### [Goal]
Reproduce each of the records below line for line, with no changes, and omit the pictures.

------ Task data

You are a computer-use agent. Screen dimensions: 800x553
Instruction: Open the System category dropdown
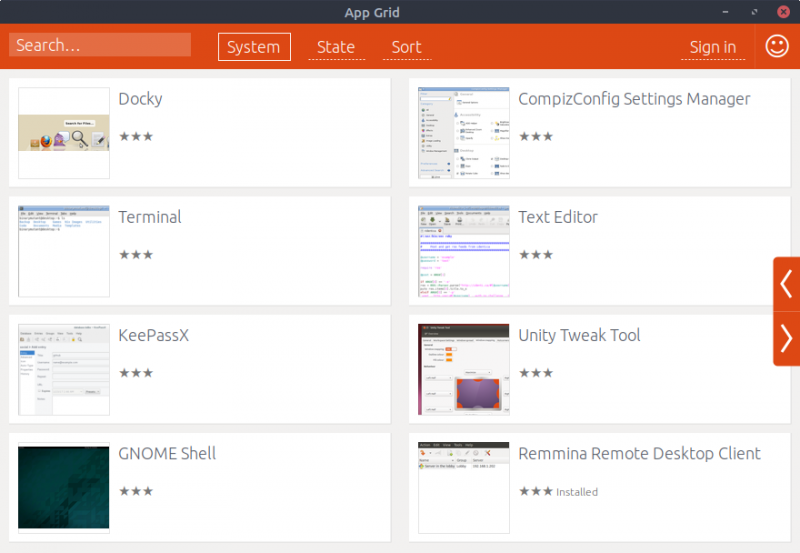coord(254,47)
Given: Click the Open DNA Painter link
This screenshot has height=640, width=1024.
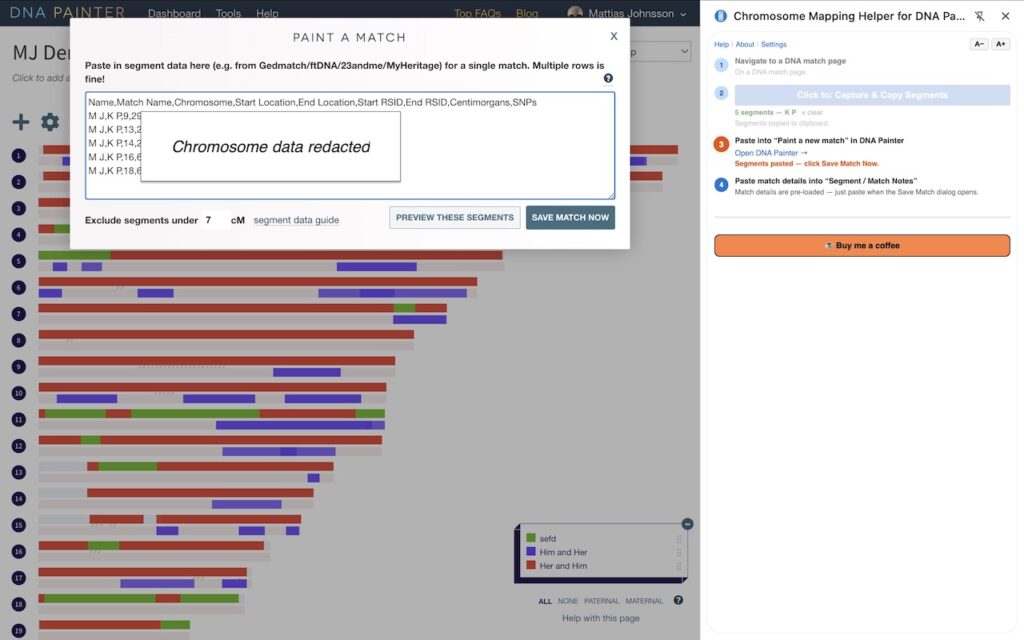Looking at the screenshot, I should point(771,153).
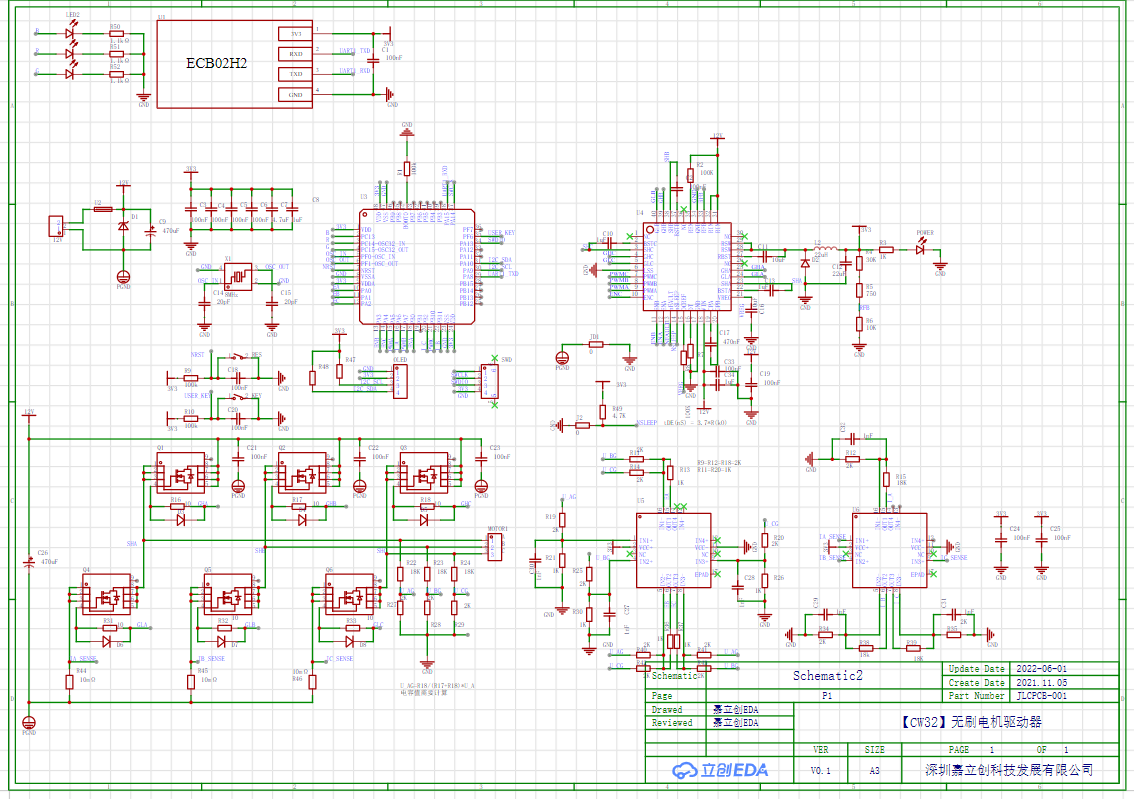Viewport: 1134px width, 799px height.
Task: Select the U4 gate driver IC
Action: click(686, 267)
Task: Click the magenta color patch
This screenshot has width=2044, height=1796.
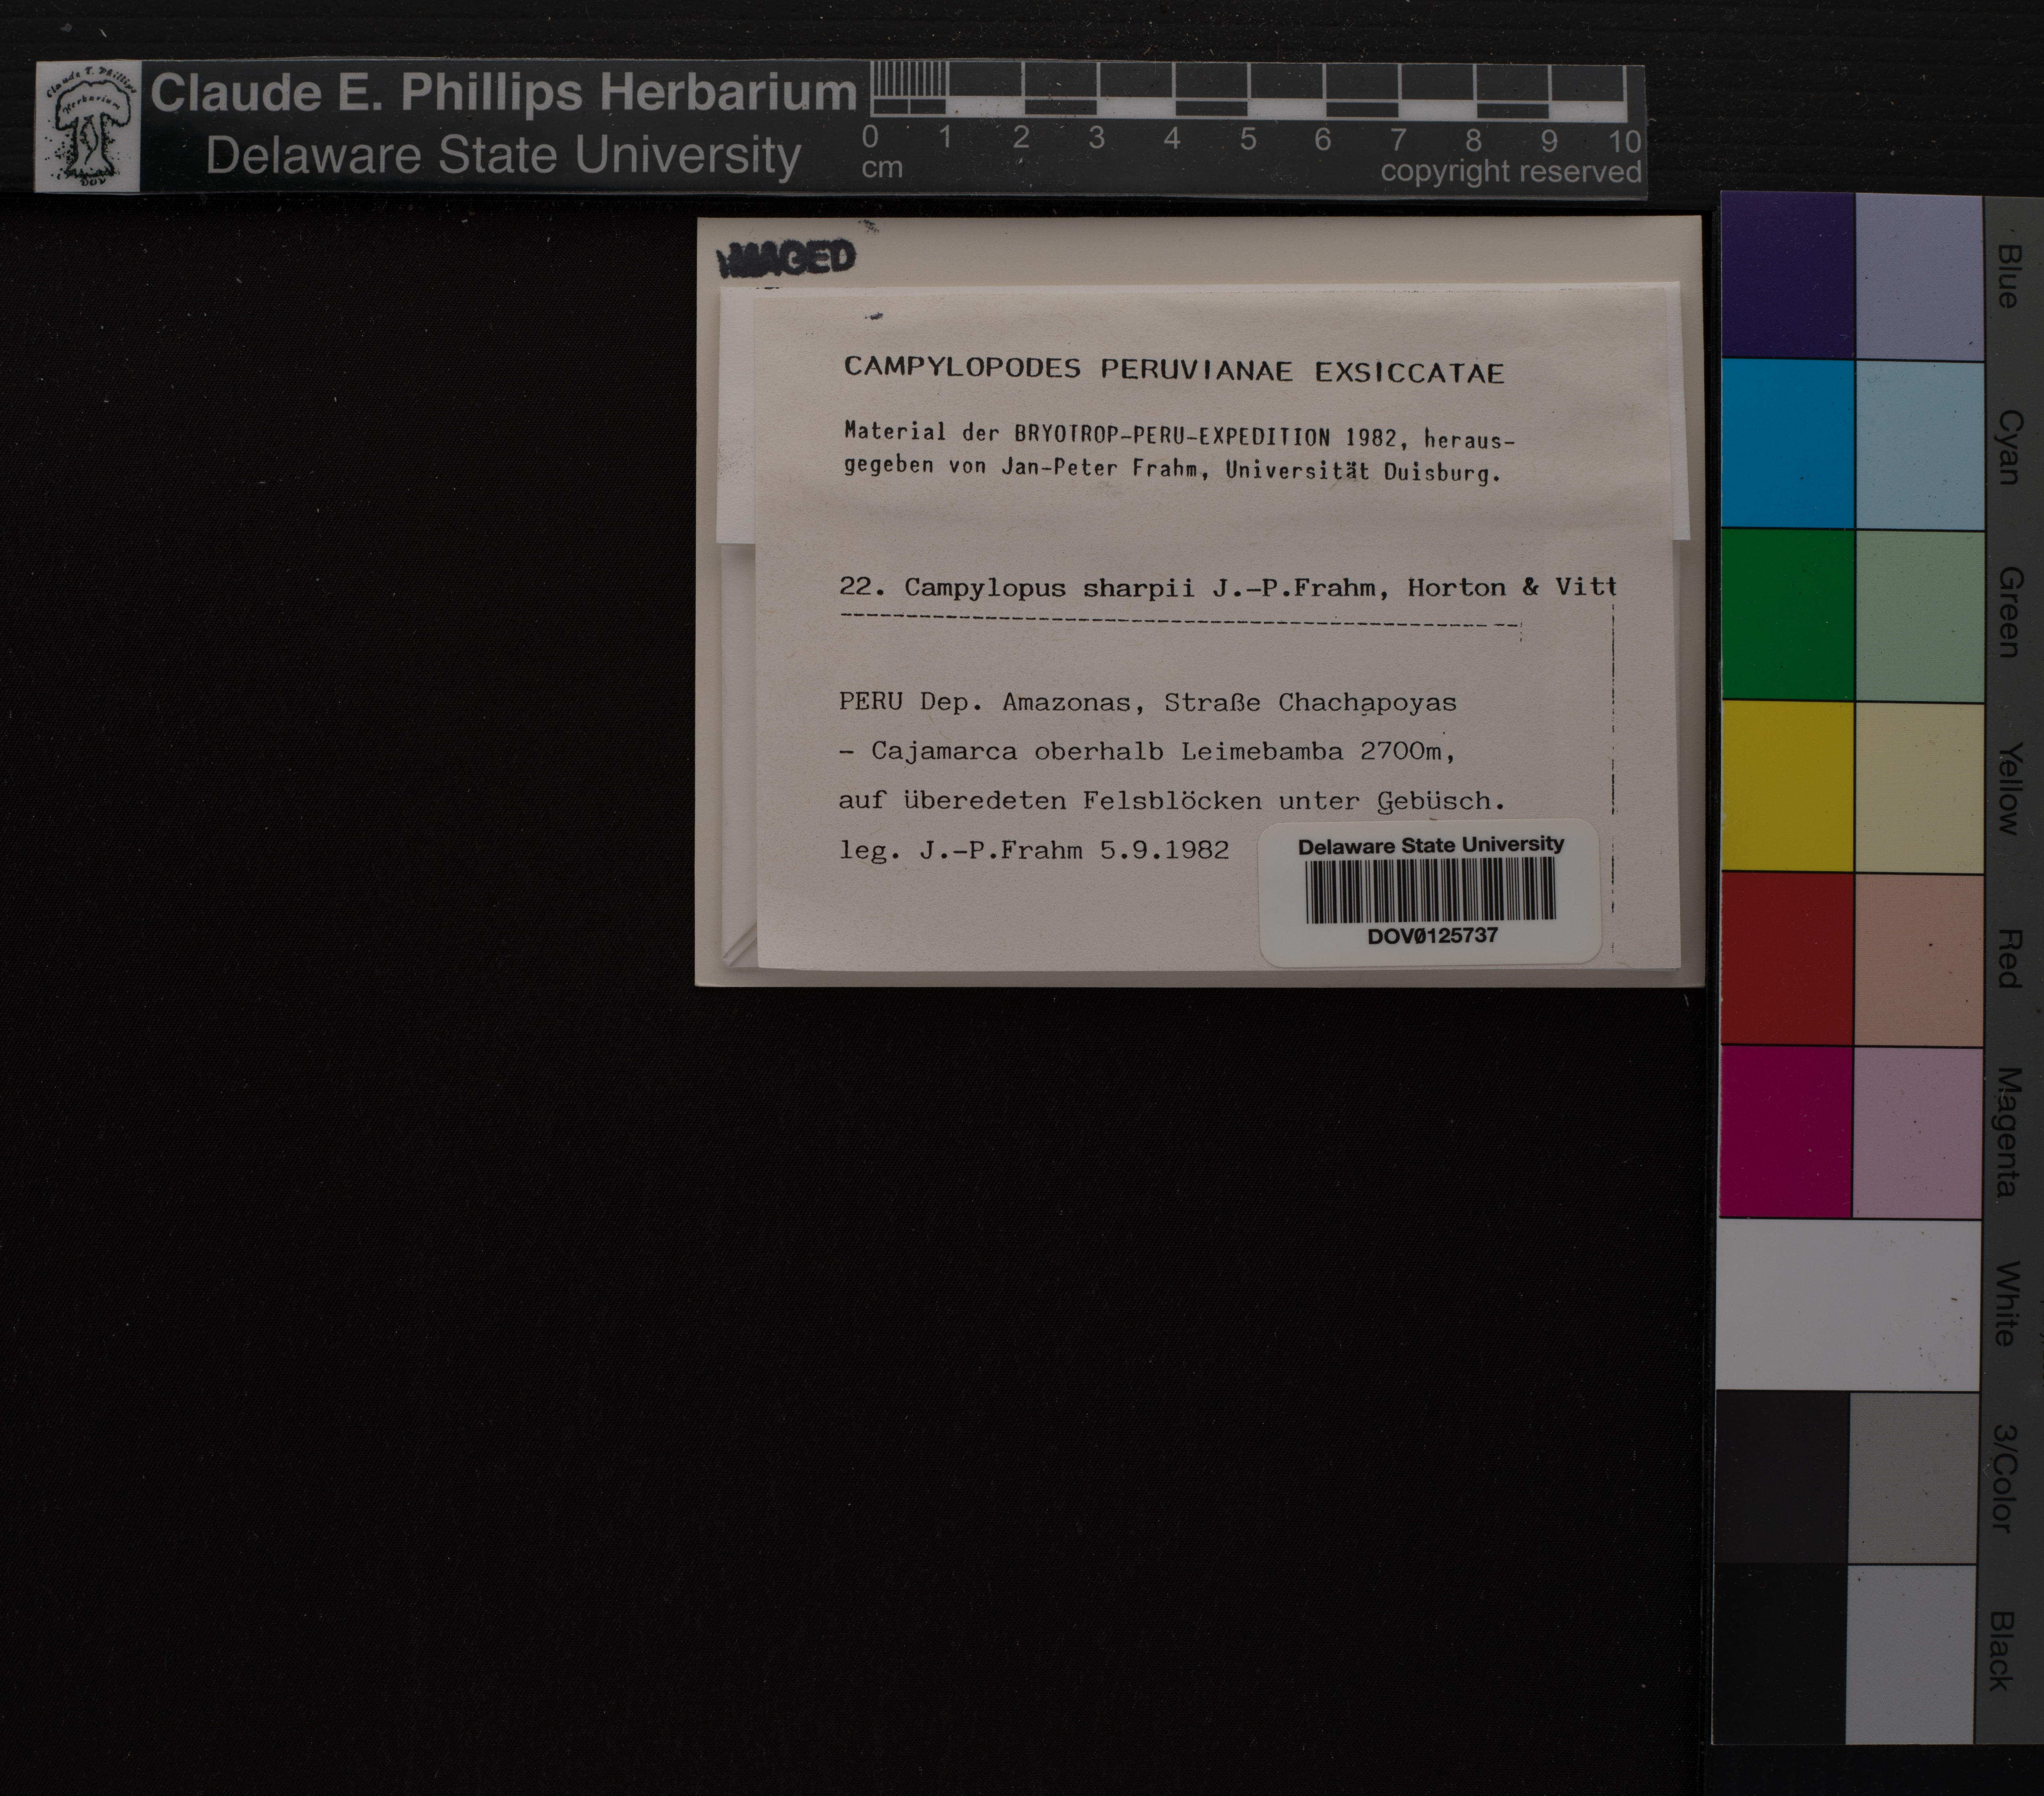Action: [1786, 1131]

------------

### [Problem solution]
You are a computer-use agent. Screen dimensions: 800x553
Instruction: Open the System category dropdown
coord(254,47)
Given: Click the Open DNA Painter link
This screenshot has height=640, width=1024.
Looking at the screenshot, I should point(771,153).
Viewport: 1134px width, 799px height.
Task: Select the U4 gate driver IC
Action: click(686, 267)
Task: Click the magenta color patch
This screenshot has width=2044, height=1796.
Action: [1786, 1131]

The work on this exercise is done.